▸ What needs to be done: The response must consist of every line of the listing, reproduced verbatim.

▸ Source data:

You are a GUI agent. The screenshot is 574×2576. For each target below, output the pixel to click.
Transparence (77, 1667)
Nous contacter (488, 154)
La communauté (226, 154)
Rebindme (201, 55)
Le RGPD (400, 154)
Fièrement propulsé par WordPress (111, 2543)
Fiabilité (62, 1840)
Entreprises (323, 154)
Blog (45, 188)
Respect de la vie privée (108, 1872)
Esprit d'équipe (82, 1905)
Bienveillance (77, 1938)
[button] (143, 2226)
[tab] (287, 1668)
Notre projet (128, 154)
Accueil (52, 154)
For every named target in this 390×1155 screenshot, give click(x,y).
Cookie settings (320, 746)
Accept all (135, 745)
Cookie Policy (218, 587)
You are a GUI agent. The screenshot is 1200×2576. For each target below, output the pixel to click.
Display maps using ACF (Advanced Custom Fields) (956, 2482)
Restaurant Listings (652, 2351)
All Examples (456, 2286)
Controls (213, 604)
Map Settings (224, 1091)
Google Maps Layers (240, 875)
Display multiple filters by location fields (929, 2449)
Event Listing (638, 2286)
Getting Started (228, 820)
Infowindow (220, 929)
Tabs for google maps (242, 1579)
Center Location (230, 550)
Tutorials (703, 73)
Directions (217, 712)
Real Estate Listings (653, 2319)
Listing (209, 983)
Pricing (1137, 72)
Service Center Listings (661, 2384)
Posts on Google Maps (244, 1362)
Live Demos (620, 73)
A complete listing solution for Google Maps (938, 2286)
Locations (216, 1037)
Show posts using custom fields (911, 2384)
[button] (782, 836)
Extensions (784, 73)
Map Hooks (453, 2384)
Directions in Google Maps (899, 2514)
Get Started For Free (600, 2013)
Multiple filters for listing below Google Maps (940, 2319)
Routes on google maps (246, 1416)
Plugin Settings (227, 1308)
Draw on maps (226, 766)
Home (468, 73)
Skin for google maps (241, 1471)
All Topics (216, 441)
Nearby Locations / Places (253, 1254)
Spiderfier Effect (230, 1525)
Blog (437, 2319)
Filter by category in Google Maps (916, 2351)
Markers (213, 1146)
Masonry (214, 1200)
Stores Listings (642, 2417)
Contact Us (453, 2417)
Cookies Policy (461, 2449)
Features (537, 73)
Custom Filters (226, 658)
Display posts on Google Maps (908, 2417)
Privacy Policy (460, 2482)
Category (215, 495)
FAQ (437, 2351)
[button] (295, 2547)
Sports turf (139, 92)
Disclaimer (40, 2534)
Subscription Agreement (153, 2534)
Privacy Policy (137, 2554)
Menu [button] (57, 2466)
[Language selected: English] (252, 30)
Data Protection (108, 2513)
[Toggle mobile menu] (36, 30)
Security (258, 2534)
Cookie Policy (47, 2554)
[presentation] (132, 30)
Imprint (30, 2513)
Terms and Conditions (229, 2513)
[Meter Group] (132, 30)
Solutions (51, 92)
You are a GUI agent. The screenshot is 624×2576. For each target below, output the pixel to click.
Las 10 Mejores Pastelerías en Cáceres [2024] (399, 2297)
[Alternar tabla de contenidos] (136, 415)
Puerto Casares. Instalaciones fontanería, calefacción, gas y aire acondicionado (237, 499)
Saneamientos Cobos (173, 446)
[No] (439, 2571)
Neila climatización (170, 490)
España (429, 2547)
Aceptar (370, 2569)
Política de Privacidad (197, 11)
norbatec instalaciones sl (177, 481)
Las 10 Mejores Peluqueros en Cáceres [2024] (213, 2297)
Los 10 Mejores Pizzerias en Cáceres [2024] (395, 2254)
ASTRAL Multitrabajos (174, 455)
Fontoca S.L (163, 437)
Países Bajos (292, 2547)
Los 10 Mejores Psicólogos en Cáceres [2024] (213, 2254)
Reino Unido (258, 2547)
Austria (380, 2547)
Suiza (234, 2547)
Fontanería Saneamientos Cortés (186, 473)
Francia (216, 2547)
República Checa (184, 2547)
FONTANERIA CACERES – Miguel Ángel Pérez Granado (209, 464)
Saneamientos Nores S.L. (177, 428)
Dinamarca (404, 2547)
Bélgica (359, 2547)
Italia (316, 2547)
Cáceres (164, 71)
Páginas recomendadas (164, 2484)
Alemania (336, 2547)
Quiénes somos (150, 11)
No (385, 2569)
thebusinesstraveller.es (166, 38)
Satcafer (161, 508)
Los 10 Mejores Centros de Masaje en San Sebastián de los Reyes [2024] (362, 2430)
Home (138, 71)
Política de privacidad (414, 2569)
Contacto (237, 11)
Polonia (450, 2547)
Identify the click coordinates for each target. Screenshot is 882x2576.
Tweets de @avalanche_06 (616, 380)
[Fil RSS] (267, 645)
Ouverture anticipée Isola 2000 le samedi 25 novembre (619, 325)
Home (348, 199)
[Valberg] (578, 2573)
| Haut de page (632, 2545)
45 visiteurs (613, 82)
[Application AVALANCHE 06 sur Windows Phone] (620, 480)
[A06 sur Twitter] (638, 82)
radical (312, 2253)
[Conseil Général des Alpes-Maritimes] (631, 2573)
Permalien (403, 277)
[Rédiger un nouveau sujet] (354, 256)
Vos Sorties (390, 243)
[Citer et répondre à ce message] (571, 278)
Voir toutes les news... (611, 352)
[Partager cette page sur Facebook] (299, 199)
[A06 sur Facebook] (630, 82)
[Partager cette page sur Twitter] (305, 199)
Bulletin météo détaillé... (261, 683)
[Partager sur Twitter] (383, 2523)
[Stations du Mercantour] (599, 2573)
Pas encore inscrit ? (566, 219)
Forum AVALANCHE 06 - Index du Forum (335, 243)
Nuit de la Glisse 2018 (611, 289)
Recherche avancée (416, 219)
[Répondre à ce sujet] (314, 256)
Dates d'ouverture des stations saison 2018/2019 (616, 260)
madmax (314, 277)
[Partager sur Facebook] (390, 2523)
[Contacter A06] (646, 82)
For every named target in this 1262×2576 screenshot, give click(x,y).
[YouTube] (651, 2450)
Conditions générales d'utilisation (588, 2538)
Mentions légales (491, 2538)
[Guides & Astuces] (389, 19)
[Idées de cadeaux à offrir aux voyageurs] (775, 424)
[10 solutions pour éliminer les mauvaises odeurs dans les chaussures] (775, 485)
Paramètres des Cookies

▸ Response area:
You are a GUI agent. The screenshot is 574×2576. For each target below, output the pixel to click.
Transparence (77, 1667)
Nous contacter (488, 154)
La communauté (226, 154)
Rebindme (201, 55)
Le RGPD (400, 154)
Fièrement propulsé par WordPress (111, 2543)
Fiabilité (62, 1840)
Entreprises (323, 154)
Blog (45, 188)
Respect de la vie privée (108, 1872)
Esprit d'équipe (82, 1905)
Bienveillance (77, 1938)
[button] (143, 2226)
[tab] (287, 1668)
Notre projet (128, 154)
Accueil (52, 154)
For every named target in this 390×1155 screenshot, give click(x,y).
Cookie settings (320, 746)
Accept all (135, 745)
Cookie Policy (218, 587)
You are a GUI agent. The screenshot is 1200×2576. For each target below, output the pixel to click.
Display maps using ACF (Advanced Custom Fields) (956, 2482)
Restaurant Listings (652, 2351)
All Examples (456, 2286)
Controls (213, 604)
Map Settings (224, 1091)
Google Maps Layers (240, 875)
Display multiple filters by location fields (929, 2449)
Event Listing (638, 2286)
Getting Started (228, 820)
Infowindow (220, 929)
Tabs for google maps (242, 1579)
Center Location (230, 550)
Tutorials (703, 73)
Directions (217, 712)
Real Estate Listings (653, 2319)
Listing (209, 983)
Pricing (1137, 72)
Service Center Listings (661, 2384)
Posts on Google Maps (244, 1362)
Live Demos (620, 73)
A complete listing solution for Google Maps (938, 2286)
Locations (216, 1037)
Show posts using custom fields (911, 2384)
[button] (782, 836)
Extensions (784, 73)
Map Hooks (453, 2384)
Directions in Google Maps (899, 2514)
Get Started For Free (600, 2013)
Multiple filters for listing below Google Maps (940, 2319)
Routes on google maps (246, 1416)
Plugin Settings (227, 1308)
Draw on maps (226, 766)
Home (468, 73)
Skin for google maps (241, 1471)
All Topics (216, 441)
Nearby Locations / Places (253, 1254)
Spiderfier Effect (230, 1525)
Blog (437, 2319)
Filter by category in Google Maps (916, 2351)
Markers (213, 1146)
Masonry (214, 1200)
Stores Listings (642, 2417)
Contact Us (453, 2417)
Cookies Policy (461, 2449)
Features (537, 73)
Custom Filters (226, 658)
Display posts on Google Maps (908, 2417)
Privacy Policy (460, 2482)
Category (215, 495)
FAQ (437, 2351)
[button] (295, 2547)
Sports turf (139, 92)
Disclaimer (40, 2534)
Subscription Agreement (153, 2534)
Privacy Policy (137, 2554)
Menu [button] (57, 2466)
[Language selected: English] (252, 30)
Data Protection (108, 2513)
[Toggle mobile menu] (36, 30)
Security (258, 2534)
Cookie Policy (47, 2554)
[presentation] (132, 30)
Imprint (30, 2513)
Terms and Conditions (229, 2513)
[Meter Group] (132, 30)
Solutions (51, 92)
You are a GUI agent. The screenshot is 624×2576. For each target below, output the pixel to click.
Las 10 Mejores Pastelerías en Cáceres [2024] (399, 2297)
[Alternar tabla de contenidos] (136, 415)
Puerto Casares. Instalaciones fontanería, calefacción, gas y aire acondicionado (237, 499)
Saneamientos Cobos (173, 446)
[No] (439, 2571)
Neila climatización (170, 490)
España (429, 2547)
Aceptar (370, 2569)
Política de Privacidad (197, 11)
norbatec instalaciones sl (177, 481)
Las 10 Mejores Peluqueros en Cáceres [2024] (213, 2297)
Los 10 Mejores Pizzerias en Cáceres [2024] (395, 2254)
ASTRAL Multitrabajos (174, 455)
Fontoca S.L (163, 437)
Países Bajos (292, 2547)
Los 10 Mejores Psicólogos en Cáceres [2024] (213, 2254)
Reino Unido (258, 2547)
Austria (380, 2547)
Suiza (234, 2547)
Fontanería Saneamientos Cortés (186, 473)
Francia (216, 2547)
República Checa (184, 2547)
FONTANERIA CACERES – Miguel Ángel Pérez Granado (209, 464)
Saneamientos Nores S.L. (177, 428)
Dinamarca (404, 2547)
Bélgica (359, 2547)
Italia (316, 2547)
Cáceres (164, 71)
Páginas recomendadas (164, 2484)
Alemania (336, 2547)
Quiénes somos (150, 11)
No (385, 2569)
thebusinesstraveller.es (166, 38)
Satcafer (161, 508)
Los 10 Mejores Centros de Masaje en San Sebastián de los Reyes [2024] (362, 2430)
Home (138, 71)
Política de privacidad (414, 2569)
Contacto (237, 11)
Polonia (450, 2547)
Identify the click coordinates for each target. Screenshot is 882x2576.
Tweets de @avalanche_06 (616, 380)
[Fil RSS] (267, 645)
Ouverture anticipée Isola 2000 le samedi 25 novembre (619, 325)
Home (348, 199)
[Valberg] (578, 2573)
| Haut de page (632, 2545)
45 visiteurs (613, 82)
[Application AVALANCHE 06 sur Windows Phone] (620, 480)
[A06 sur Twitter] (638, 82)
radical (312, 2253)
[Conseil Général des Alpes-Maritimes] (631, 2573)
Permalien (403, 277)
[Rédiger un nouveau sujet] (354, 256)
Vos Sorties (390, 243)
[Citer et répondre à ce message] (571, 278)
Voir toutes les news... (611, 352)
[Partager cette page sur Facebook] (299, 199)
[A06 sur Facebook] (630, 82)
[Partager cette page sur Twitter] (305, 199)
Bulletin météo détaillé... (261, 683)
[Partager sur Twitter] (383, 2523)
[Stations du Mercantour] (599, 2573)
Pas encore inscrit ? (566, 219)
Forum AVALANCHE 06 - Index du Forum (335, 243)
Nuit de la Glisse 2018 (611, 289)
Recherche avancée (416, 219)
[Répondre à ce sujet] (314, 256)
Dates d'ouverture des stations saison 2018/2019 (616, 260)
madmax (314, 277)
[Partager sur Facebook] (390, 2523)
[Contacter A06] (646, 82)
For every named target in this 1262×2576 screenshot, give click(x,y).
[YouTube] (651, 2450)
Conditions générales d'utilisation (588, 2538)
Mentions légales (491, 2538)
[Guides & Astuces] (389, 19)
[Idées de cadeaux à offrir aux voyageurs] (775, 424)
[10 solutions pour éliminer les mauvaises odeurs dans les chaussures] (775, 485)
Paramètres des Cookies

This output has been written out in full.